• **Stored records**
+-------+

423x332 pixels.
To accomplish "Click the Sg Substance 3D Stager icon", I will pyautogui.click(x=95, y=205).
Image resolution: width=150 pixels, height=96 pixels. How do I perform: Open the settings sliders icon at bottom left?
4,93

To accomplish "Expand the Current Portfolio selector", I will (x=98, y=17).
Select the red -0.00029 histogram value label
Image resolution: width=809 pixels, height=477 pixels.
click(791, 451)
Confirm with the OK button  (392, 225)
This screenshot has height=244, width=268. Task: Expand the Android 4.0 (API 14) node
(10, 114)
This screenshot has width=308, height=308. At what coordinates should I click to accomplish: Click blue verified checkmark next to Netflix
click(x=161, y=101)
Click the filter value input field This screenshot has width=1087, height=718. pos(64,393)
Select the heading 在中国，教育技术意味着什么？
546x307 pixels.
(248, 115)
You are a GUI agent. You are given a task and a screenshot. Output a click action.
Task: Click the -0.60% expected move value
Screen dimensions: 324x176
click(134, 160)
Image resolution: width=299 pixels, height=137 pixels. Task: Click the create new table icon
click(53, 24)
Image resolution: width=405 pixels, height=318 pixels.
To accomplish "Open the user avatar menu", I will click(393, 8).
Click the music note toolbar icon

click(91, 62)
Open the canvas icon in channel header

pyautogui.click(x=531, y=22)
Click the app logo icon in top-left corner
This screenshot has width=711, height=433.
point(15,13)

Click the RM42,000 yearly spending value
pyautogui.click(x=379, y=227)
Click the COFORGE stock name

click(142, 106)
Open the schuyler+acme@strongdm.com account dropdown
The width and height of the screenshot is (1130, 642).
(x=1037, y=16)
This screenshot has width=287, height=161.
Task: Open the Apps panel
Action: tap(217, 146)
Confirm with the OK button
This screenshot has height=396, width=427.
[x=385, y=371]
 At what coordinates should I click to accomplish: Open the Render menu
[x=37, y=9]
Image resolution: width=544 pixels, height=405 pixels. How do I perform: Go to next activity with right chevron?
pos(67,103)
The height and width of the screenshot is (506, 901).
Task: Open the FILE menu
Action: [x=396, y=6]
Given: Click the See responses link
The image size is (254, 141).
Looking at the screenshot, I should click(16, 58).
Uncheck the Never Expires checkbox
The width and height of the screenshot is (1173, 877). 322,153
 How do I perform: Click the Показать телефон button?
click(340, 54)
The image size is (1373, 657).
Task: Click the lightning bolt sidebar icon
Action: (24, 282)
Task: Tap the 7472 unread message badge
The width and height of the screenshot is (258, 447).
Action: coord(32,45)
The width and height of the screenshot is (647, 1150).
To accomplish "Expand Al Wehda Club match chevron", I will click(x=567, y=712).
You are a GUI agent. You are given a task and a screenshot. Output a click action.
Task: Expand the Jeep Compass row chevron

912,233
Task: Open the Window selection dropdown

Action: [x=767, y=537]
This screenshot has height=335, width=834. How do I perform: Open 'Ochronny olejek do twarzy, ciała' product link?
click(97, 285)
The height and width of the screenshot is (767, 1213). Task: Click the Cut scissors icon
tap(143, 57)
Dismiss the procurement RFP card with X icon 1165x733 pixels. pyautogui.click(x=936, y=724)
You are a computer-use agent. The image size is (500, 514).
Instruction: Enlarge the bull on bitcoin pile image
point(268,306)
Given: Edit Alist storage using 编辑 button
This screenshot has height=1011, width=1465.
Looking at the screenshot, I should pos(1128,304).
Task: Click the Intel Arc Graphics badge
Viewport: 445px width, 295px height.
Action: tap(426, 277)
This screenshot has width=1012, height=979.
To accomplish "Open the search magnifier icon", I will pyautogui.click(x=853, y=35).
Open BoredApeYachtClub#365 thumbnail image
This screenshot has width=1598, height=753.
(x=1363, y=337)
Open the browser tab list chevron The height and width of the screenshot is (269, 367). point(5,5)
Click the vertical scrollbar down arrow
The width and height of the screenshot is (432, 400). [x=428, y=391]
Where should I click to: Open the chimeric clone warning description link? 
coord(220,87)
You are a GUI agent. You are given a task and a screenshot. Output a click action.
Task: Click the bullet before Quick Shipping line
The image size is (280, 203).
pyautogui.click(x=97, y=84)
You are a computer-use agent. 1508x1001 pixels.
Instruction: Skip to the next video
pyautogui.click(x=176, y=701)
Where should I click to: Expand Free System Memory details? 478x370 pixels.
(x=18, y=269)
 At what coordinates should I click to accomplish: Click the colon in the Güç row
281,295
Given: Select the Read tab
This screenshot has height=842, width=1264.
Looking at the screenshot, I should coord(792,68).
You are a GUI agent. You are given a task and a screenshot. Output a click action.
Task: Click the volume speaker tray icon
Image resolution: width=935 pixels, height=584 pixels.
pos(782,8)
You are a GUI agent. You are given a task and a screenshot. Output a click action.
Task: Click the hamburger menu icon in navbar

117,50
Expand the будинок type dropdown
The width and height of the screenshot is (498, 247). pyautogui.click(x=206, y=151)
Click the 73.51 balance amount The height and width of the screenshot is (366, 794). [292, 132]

+-------+

• **Problem requirements**
The data is to be reproduced in full, every line intact.

• **Result for this task**
423x332 pixels.
To accomplish "Click the Sg Substance 3D Stager icon", I will pyautogui.click(x=95, y=205).
Image resolution: width=150 pixels, height=96 pixels. How do I perform: Open the settings sliders icon at bottom left?
4,93

To accomplish "Expand the Current Portfolio selector", I will (x=98, y=17).
Select the red -0.00029 histogram value label
Image resolution: width=809 pixels, height=477 pixels.
click(791, 451)
Confirm with the OK button  (392, 225)
This screenshot has height=244, width=268. Task: Expand the Android 4.0 (API 14) node
(10, 114)
This screenshot has width=308, height=308. At what coordinates should I click to accomplish: Click blue verified checkmark next to Netflix
click(x=161, y=101)
Click the filter value input field This screenshot has width=1087, height=718. pos(64,393)
Select the heading 在中国，教育技术意味着什么？
546x307 pixels.
(248, 115)
You are a GUI agent. You are given a task and a screenshot. Output a click action.
Task: Click the -0.60% expected move value
Screen dimensions: 324x176
click(134, 160)
Image resolution: width=299 pixels, height=137 pixels. Task: Click the create new table icon
click(53, 24)
Image resolution: width=405 pixels, height=318 pixels.
To accomplish "Open the user avatar menu", I will click(393, 8).
Click the music note toolbar icon

click(91, 62)
Open the canvas icon in channel header

pyautogui.click(x=531, y=22)
Click the app logo icon in top-left corner
This screenshot has width=711, height=433.
point(15,13)

Click the RM42,000 yearly spending value
pyautogui.click(x=379, y=227)
Click the COFORGE stock name

click(142, 106)
Open the schuyler+acme@strongdm.com account dropdown
The width and height of the screenshot is (1130, 642).
(x=1037, y=16)
This screenshot has width=287, height=161.
Task: Open the Apps panel
Action: tap(217, 146)
Confirm with the OK button
This screenshot has height=396, width=427.
[x=385, y=371]
 At what coordinates should I click to accomplish: Open the Render menu
[x=37, y=9]
Image resolution: width=544 pixels, height=405 pixels. How do I perform: Go to next activity with right chevron?
pos(67,103)
The height and width of the screenshot is (506, 901).
Task: Open the FILE menu
Action: [x=396, y=6]
Given: Click the See responses link
The image size is (254, 141).
Looking at the screenshot, I should click(16, 58).
Uncheck the Never Expires checkbox
The width and height of the screenshot is (1173, 877). 322,153
 How do I perform: Click the Показать телефон button?
click(340, 54)
The image size is (1373, 657).
Task: Click the lightning bolt sidebar icon
Action: (24, 282)
Task: Tap the 7472 unread message badge
The width and height of the screenshot is (258, 447).
Action: coord(32,45)
The width and height of the screenshot is (647, 1150).
To accomplish "Expand Al Wehda Club match chevron", I will click(x=567, y=712).
You are a GUI agent. You are given a task and a screenshot. Output a click action.
Task: Expand the Jeep Compass row chevron

912,233
Task: Open the Window selection dropdown

Action: [x=767, y=537]
This screenshot has height=335, width=834. How do I perform: Open 'Ochronny olejek do twarzy, ciała' product link?
click(97, 285)
The height and width of the screenshot is (767, 1213). Task: Click the Cut scissors icon
tap(143, 57)
Dismiss the procurement RFP card with X icon 1165x733 pixels. pyautogui.click(x=936, y=724)
You are a computer-use agent. The image size is (500, 514).
Instruction: Enlarge the bull on bitcoin pile image
point(268,306)
Given: Edit Alist storage using 编辑 button
This screenshot has height=1011, width=1465.
Looking at the screenshot, I should pos(1128,304).
Task: Click the Intel Arc Graphics badge
Viewport: 445px width, 295px height.
Action: tap(426, 277)
This screenshot has width=1012, height=979.
To accomplish "Open the search magnifier icon", I will pyautogui.click(x=853, y=35).
Open BoredApeYachtClub#365 thumbnail image
This screenshot has width=1598, height=753.
(x=1363, y=337)
Open the browser tab list chevron The height and width of the screenshot is (269, 367). point(5,5)
Click the vertical scrollbar down arrow
The width and height of the screenshot is (432, 400). [x=428, y=391]
Where should I click to: Open the chimeric clone warning description link? 
coord(220,87)
You are a GUI agent. You are given a task and a screenshot. Output a click action.
Task: Click the bullet before Quick Shipping line
The image size is (280, 203).
pyautogui.click(x=97, y=84)
You are a computer-use agent. 1508x1001 pixels.
Instruction: Skip to the next video
pyautogui.click(x=176, y=701)
Where should I click to: Expand Free System Memory details? 478x370 pixels.
(x=18, y=269)
 At what coordinates should I click to accomplish: Click the colon in the Güç row
281,295
Given: Select the Read tab
This screenshot has height=842, width=1264.
Looking at the screenshot, I should coord(792,68).
You are a GUI agent. You are given a task and a screenshot. Output a click action.
Task: Click the volume speaker tray icon
Image resolution: width=935 pixels, height=584 pixels.
pos(782,8)
You are a GUI agent. You are given a task and a screenshot. Output a click action.
Task: Click the hamburger menu icon in navbar

117,50
Expand the будинок type dropdown
The width and height of the screenshot is (498, 247). pyautogui.click(x=206, y=151)
Click the 73.51 balance amount The height and width of the screenshot is (366, 794). [292, 132]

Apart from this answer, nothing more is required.